Pentamorphone is a new, highly potent
opioid reported to have minimal cardiovascular effects in humans and a high therapeutic index in animals.
Pentamorphone was injected intravenously (IV) as the sole
anesthetic in 10 patients with left ventricular ejection fractions greater than 0.35 who were undergoing elective
coronary artery bypass grafting (CABG). After
premedication with
lorazepam, 40 micrograms/kg, and establishment of hemodynamic monitoring,
pentamorphone was infused at a rate of 2 micrograms/kg/min until unconsciousness occurred (5.1 +/- 1.6 micrograms/kg).
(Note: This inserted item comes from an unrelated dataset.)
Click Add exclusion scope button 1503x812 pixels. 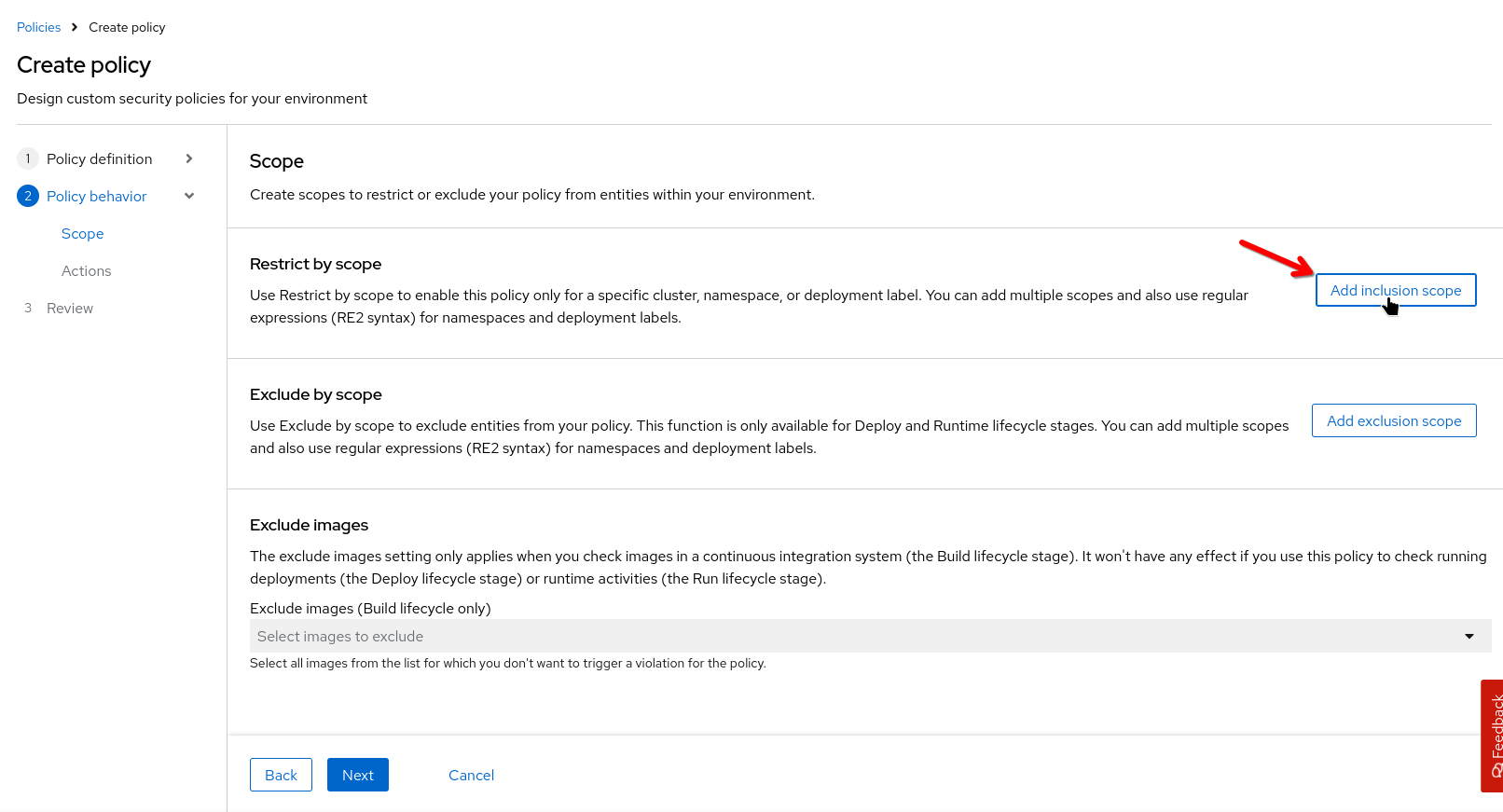(1393, 420)
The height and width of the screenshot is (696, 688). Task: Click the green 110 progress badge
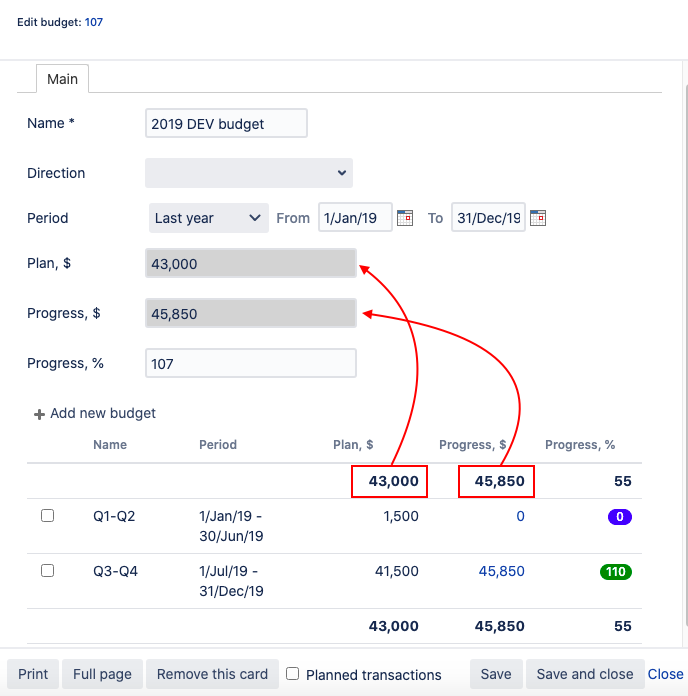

Anesthetic induction was accompanied by an average 30% decrease in systolic, diastolic, and mean arterial pressure (MAP),
a 19% decrease in heart rate (HR), but no change in cardiac output (CO) or pulmonary artery occlusion pressure. Five patients had a MAP less than 60 mm Hg after induction. Following incision, blood pressure, pulmonary artery occlusion pressure, and CO were unchanged from baseline but HR remained significantly lower. Despite additional
pentamorphone (total dose 9.6 +/- 1.8 micrograms/kg), 6 patients required
thiopental and/or
enflurane to control
hypertension intraoperatively. When
pentamorphone is used as the sole IV
anesthetic in
lorazepam-premedicated patients with normal or mildly impaired ventricular function, there is a high incidence of
hypotension during induction, and poor control of hemodynamic responses to stimulation.
Pentamorphone, 10 micrograms/kg, does not seem to offer any significant advantage over
opioids currently used for
anesthesia in patients undergoing CABG.